▶ **Given records**

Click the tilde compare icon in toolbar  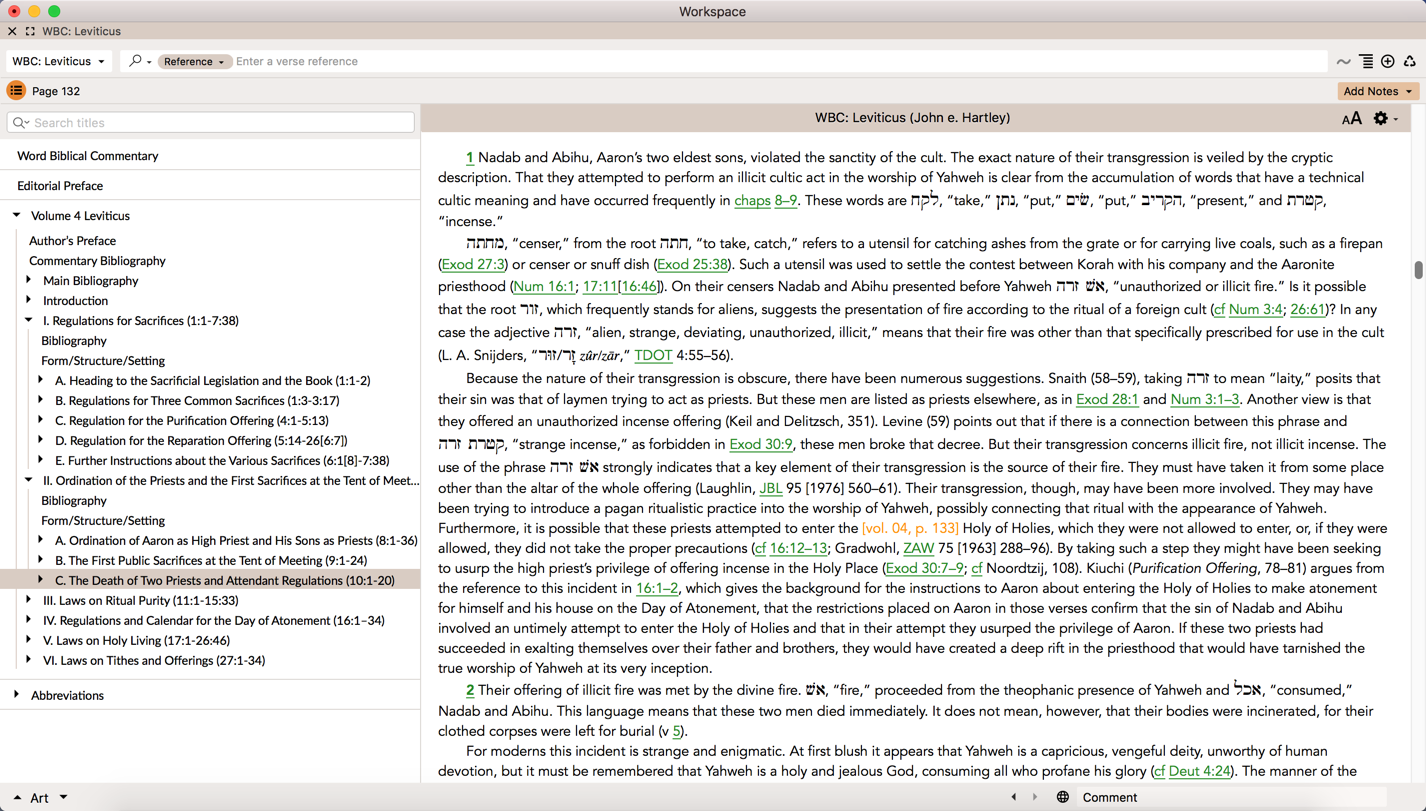[x=1343, y=62]
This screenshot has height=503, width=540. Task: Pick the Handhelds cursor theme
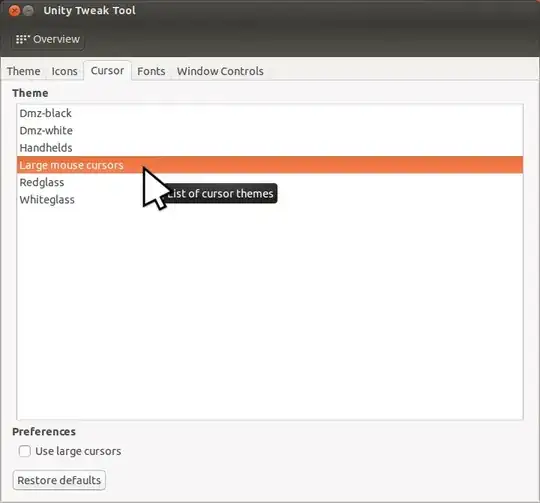(270, 148)
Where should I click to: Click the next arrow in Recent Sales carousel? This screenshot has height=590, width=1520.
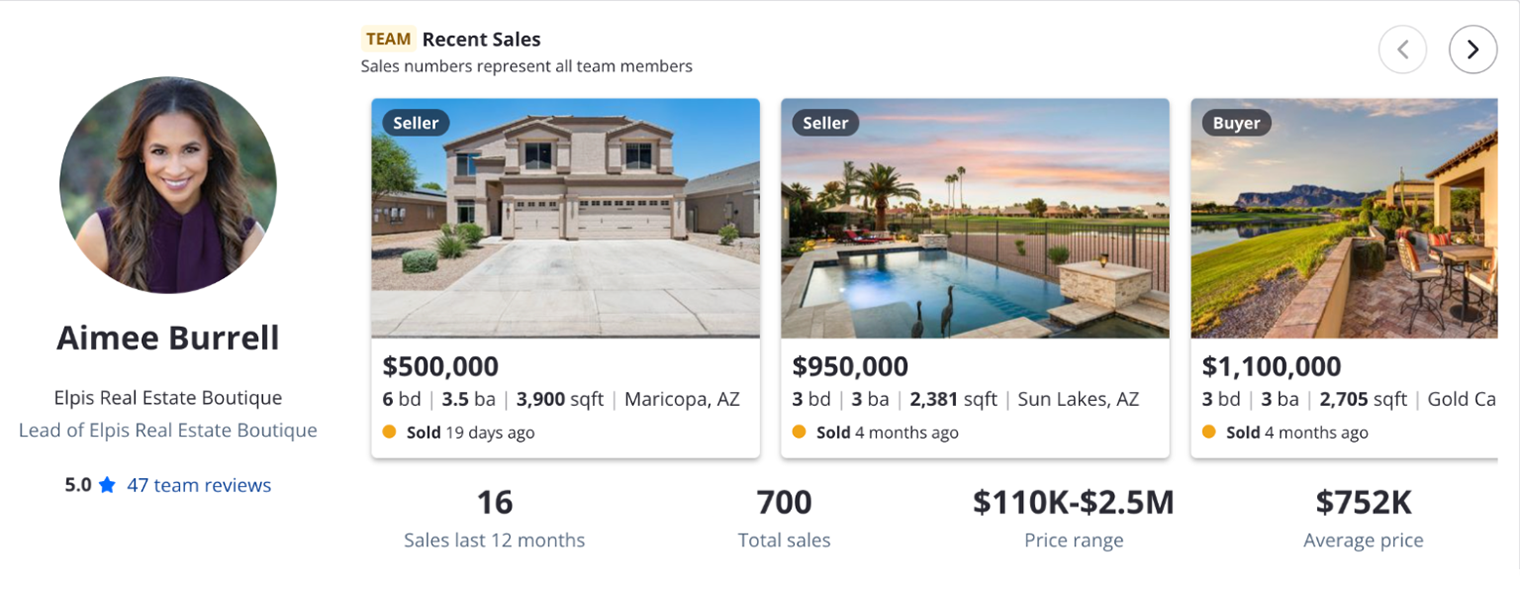(x=1472, y=49)
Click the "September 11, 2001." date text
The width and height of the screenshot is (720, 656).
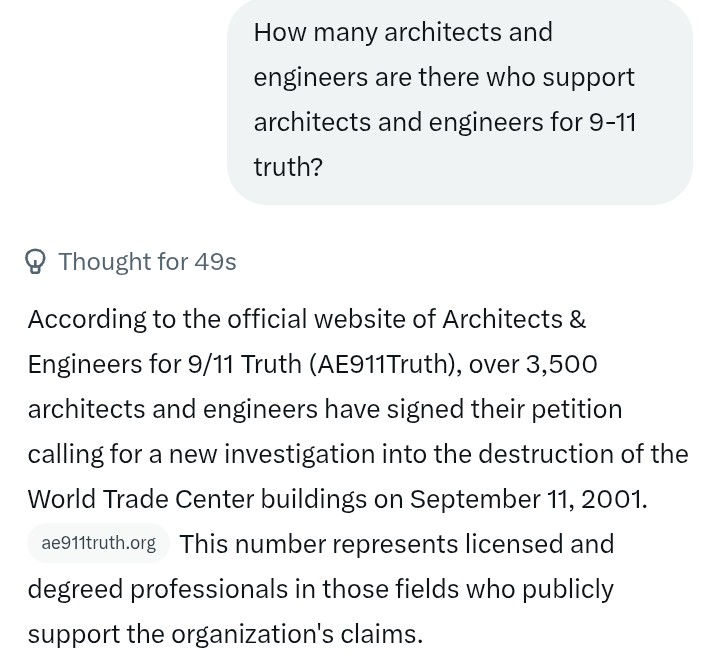[x=529, y=499]
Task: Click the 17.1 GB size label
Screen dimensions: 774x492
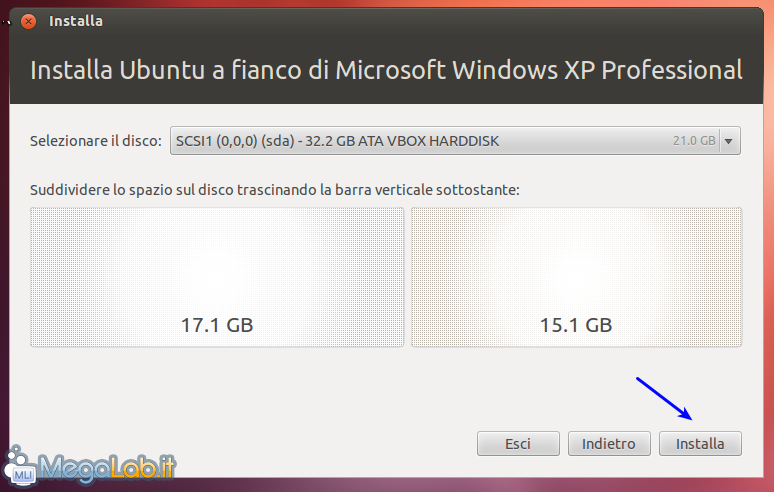Action: (217, 325)
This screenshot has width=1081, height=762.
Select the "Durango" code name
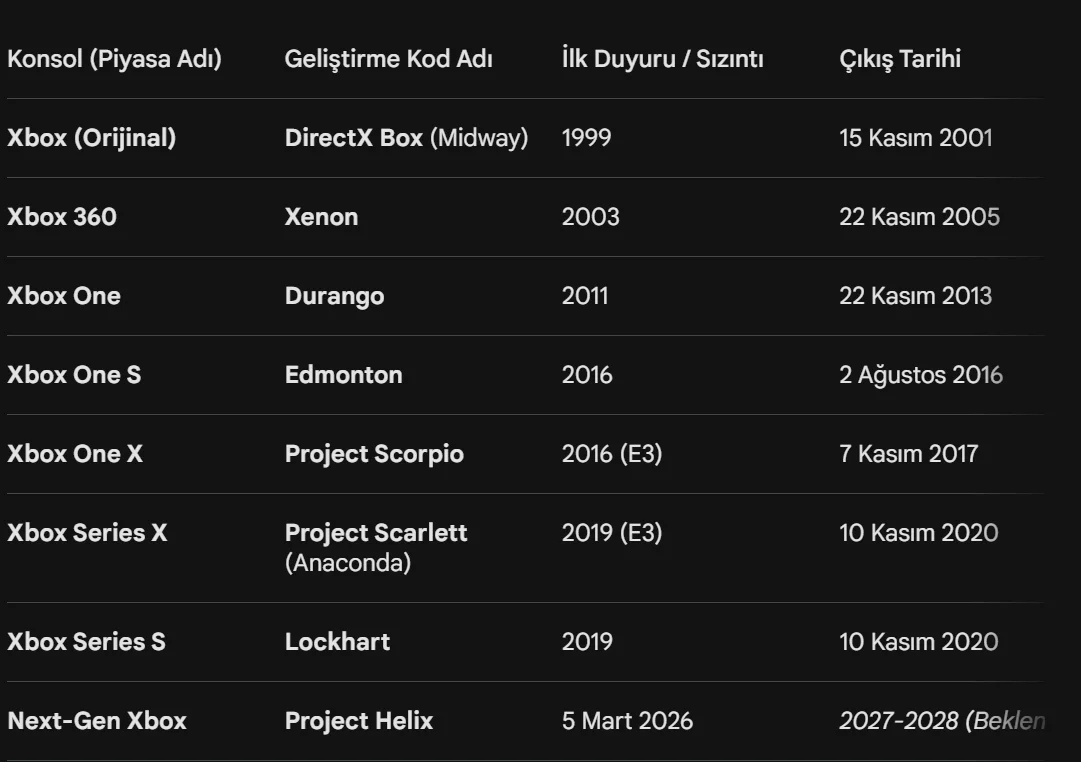pyautogui.click(x=334, y=296)
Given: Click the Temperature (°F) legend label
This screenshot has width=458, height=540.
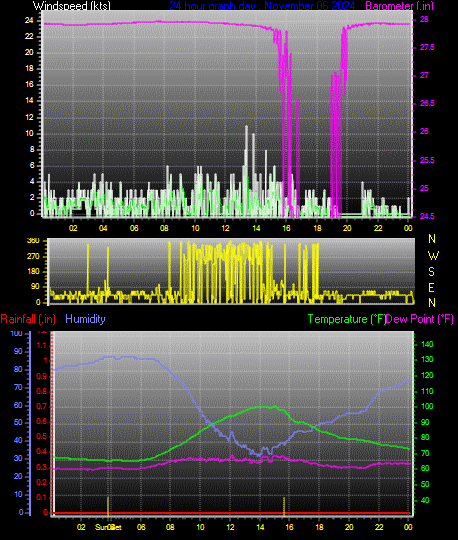Looking at the screenshot, I should (x=346, y=319).
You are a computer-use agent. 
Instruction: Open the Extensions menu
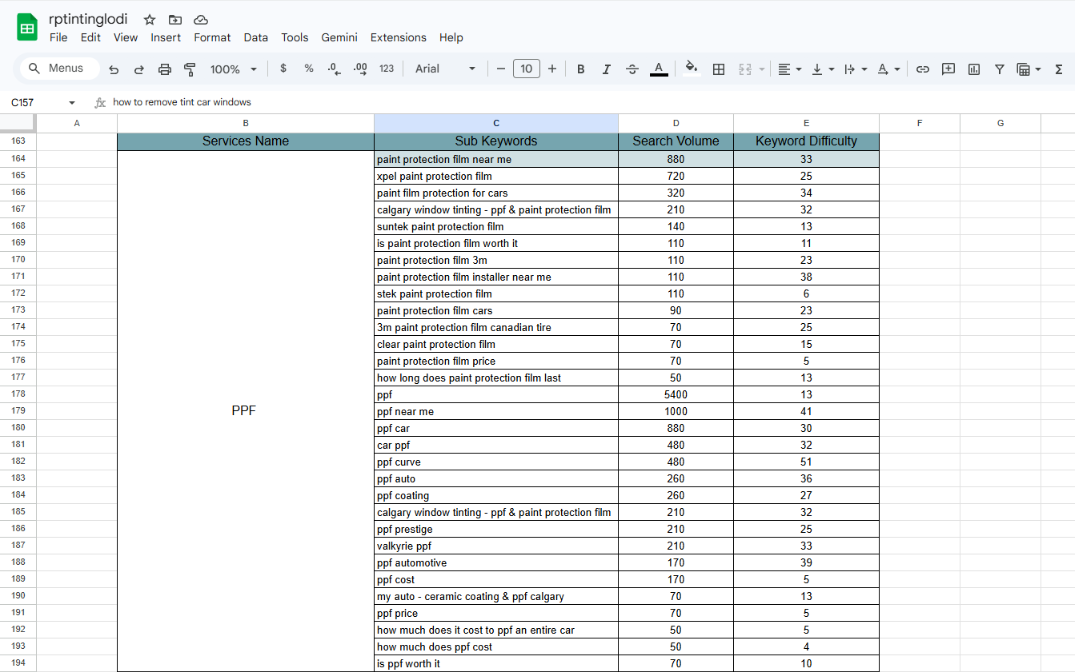[x=398, y=37]
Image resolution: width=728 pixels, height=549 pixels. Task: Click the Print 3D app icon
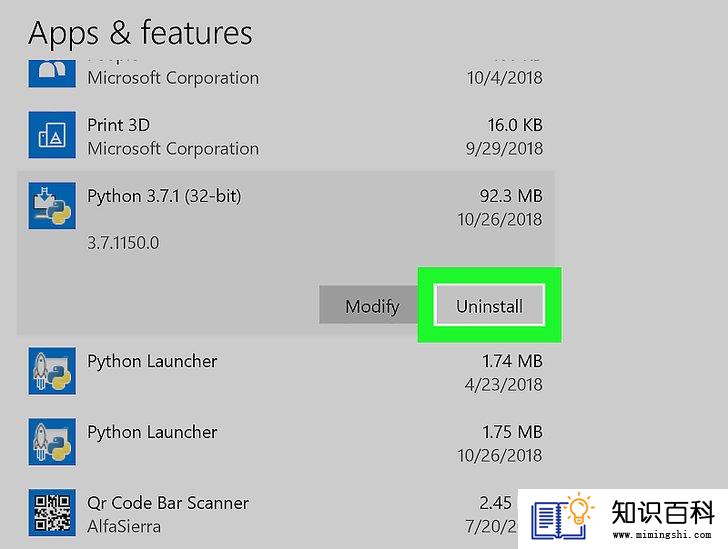pos(52,135)
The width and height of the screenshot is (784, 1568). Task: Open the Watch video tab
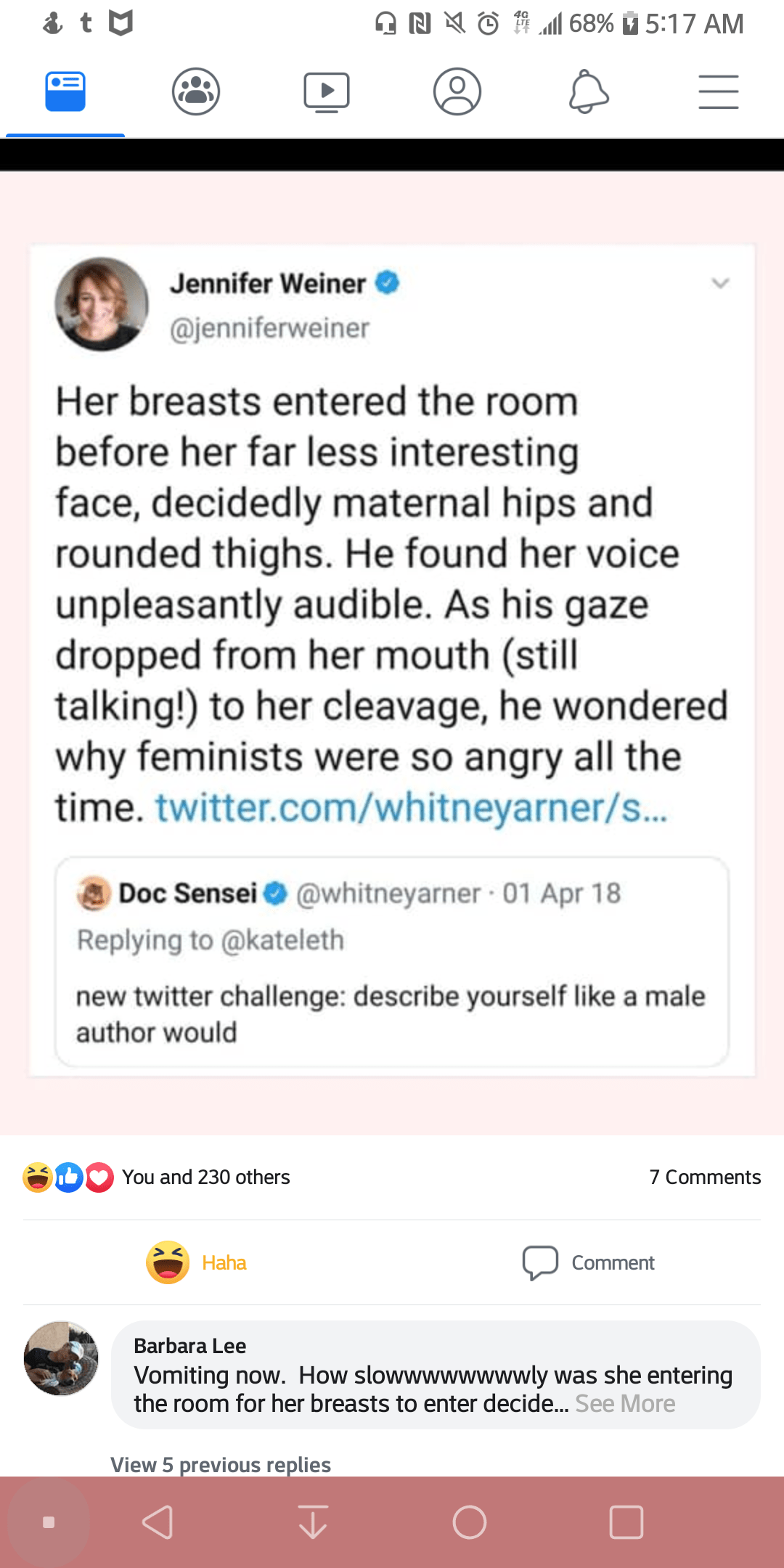pyautogui.click(x=327, y=92)
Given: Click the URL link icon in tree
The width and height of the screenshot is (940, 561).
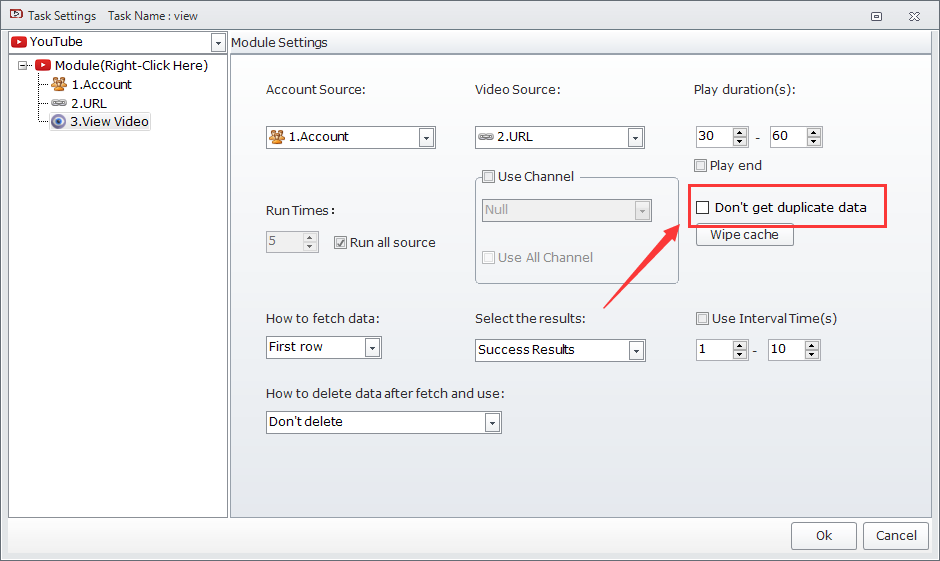Looking at the screenshot, I should tap(59, 103).
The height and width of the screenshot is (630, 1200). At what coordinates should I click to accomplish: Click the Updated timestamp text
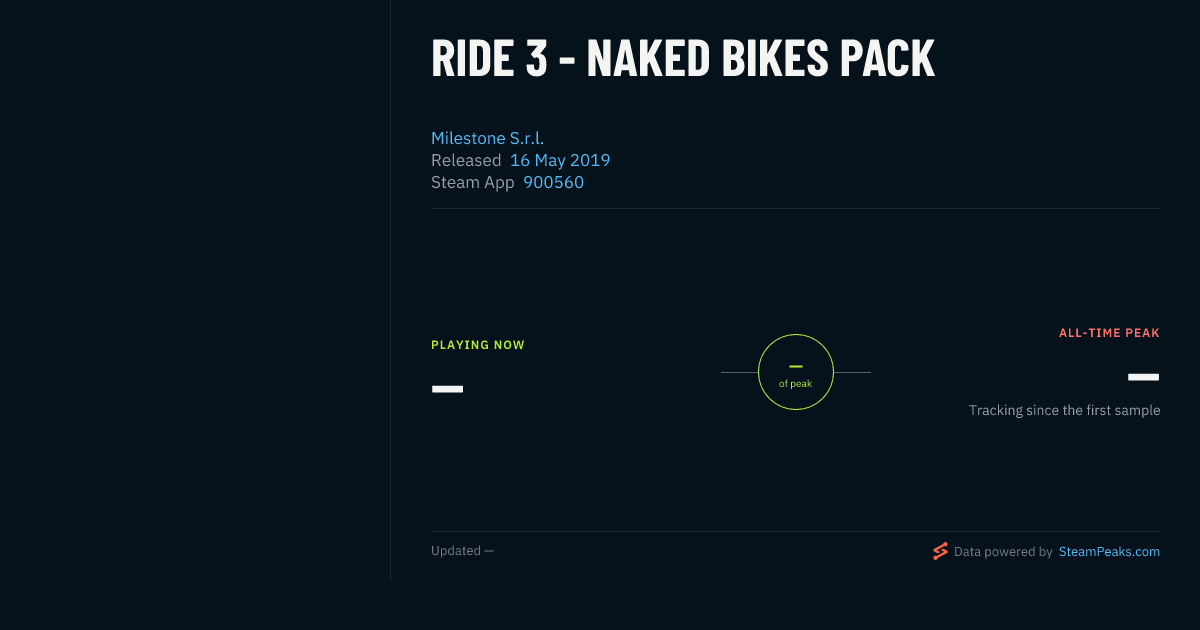[462, 551]
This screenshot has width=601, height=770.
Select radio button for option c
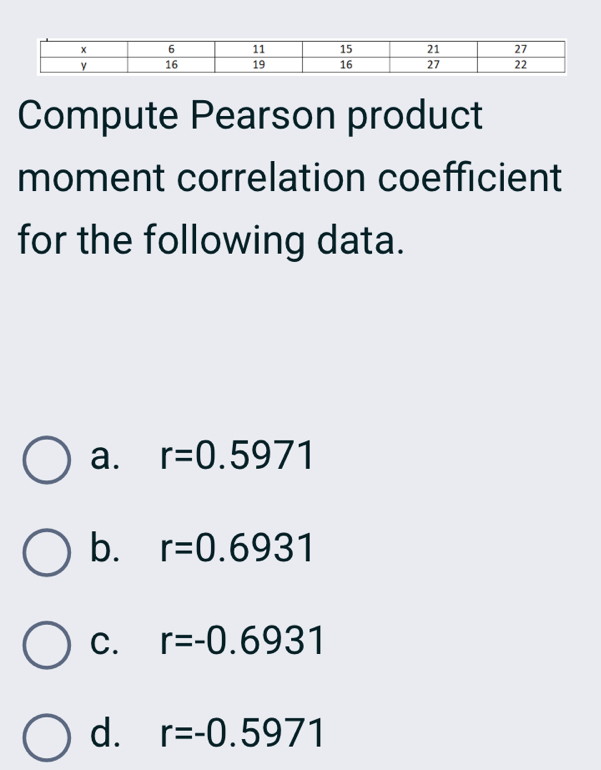click(46, 640)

▶ **Task details**
An exact copy is needed of every line from the line containing "Given: Click the Temperature" to the last line of the records; pictures stay out of it.

▶ **Output for this task**
Given: Click the Temperature (°F) legend label
This screenshot has width=458, height=540.
Looking at the screenshot, I should (x=346, y=319).
You are a computer-use agent. 
Instruction: Open the Extensions menu
[x=398, y=37]
Image resolution: width=728 pixels, height=549 pixels. Task: Click the Print 3D app icon
pos(52,135)
The width and height of the screenshot is (784, 1568). Task: Open the Watch video tab
pyautogui.click(x=327, y=92)
Given: Click the URL link icon in tree
The width and height of the screenshot is (940, 561).
Looking at the screenshot, I should tap(59, 103).
The height and width of the screenshot is (630, 1200). At what coordinates should I click to accomplish: Click the Updated timestamp text
[462, 551]
This screenshot has width=601, height=770.
Select radio button for option c
click(46, 640)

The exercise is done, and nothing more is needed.